___ Records for the task ___

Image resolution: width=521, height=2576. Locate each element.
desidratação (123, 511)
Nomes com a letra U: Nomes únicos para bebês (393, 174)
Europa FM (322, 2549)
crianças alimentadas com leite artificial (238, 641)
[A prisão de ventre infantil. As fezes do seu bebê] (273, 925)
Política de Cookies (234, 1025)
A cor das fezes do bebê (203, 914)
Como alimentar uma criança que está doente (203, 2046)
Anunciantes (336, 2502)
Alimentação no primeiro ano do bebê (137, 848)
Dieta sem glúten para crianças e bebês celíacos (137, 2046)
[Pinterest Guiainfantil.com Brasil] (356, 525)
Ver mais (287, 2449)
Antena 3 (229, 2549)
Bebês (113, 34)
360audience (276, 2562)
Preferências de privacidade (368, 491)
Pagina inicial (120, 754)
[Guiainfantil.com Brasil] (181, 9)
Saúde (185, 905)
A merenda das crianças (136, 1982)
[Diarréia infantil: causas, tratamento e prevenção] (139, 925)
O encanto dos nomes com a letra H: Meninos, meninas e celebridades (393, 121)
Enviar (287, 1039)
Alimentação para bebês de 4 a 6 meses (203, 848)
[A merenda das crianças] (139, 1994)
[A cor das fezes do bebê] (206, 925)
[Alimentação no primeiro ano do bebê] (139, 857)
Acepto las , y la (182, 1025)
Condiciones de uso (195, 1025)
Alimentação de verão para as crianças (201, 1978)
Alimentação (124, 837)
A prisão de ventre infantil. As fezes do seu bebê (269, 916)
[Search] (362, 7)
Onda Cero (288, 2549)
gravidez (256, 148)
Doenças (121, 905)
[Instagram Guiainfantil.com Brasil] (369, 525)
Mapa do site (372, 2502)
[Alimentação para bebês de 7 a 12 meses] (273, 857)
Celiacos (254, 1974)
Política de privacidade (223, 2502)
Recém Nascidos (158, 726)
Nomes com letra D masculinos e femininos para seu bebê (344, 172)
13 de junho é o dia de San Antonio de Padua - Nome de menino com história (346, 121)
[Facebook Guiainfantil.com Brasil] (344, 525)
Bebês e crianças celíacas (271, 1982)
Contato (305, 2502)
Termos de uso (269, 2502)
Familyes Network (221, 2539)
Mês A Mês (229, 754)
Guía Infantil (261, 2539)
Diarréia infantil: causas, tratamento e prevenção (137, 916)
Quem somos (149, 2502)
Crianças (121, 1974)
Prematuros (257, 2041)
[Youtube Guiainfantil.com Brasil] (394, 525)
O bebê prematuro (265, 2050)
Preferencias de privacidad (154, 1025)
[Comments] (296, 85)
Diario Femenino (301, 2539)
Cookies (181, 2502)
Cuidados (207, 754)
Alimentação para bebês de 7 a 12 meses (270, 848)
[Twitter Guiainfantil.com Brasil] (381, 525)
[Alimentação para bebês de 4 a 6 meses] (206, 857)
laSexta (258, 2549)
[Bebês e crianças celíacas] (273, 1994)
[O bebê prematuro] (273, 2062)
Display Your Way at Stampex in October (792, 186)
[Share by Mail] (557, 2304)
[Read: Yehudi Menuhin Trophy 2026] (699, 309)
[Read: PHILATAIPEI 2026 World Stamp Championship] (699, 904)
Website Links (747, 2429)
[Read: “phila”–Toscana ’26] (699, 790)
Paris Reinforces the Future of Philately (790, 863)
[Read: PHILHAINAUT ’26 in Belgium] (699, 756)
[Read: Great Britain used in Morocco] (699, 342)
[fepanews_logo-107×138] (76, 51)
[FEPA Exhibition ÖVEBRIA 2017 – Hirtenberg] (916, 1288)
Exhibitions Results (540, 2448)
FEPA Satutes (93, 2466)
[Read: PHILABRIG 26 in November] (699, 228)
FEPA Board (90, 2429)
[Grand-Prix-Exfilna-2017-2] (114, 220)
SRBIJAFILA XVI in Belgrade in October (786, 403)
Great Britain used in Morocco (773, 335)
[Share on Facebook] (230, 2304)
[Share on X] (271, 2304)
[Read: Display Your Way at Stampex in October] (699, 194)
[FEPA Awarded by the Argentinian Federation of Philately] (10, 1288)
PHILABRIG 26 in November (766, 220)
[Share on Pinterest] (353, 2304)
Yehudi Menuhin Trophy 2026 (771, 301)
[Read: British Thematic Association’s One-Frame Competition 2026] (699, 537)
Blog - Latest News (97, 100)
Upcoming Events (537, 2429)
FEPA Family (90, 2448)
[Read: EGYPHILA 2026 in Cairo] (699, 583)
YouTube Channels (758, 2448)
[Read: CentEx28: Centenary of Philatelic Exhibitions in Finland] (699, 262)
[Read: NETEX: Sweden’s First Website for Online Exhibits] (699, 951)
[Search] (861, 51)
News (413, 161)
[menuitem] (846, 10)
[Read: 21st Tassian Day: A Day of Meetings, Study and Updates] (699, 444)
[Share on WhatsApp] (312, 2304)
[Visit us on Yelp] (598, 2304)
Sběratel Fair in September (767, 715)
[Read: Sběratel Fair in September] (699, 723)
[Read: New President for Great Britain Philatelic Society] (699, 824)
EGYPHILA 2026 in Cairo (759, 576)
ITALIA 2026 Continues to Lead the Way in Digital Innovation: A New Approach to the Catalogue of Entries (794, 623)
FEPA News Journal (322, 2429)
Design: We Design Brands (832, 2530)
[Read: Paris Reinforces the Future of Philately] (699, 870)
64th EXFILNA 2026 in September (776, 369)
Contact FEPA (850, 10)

___

> [Problem details]
Going through the entries above, tally each line that has the word "used". Answer with the number only.

> [Result for this task]
2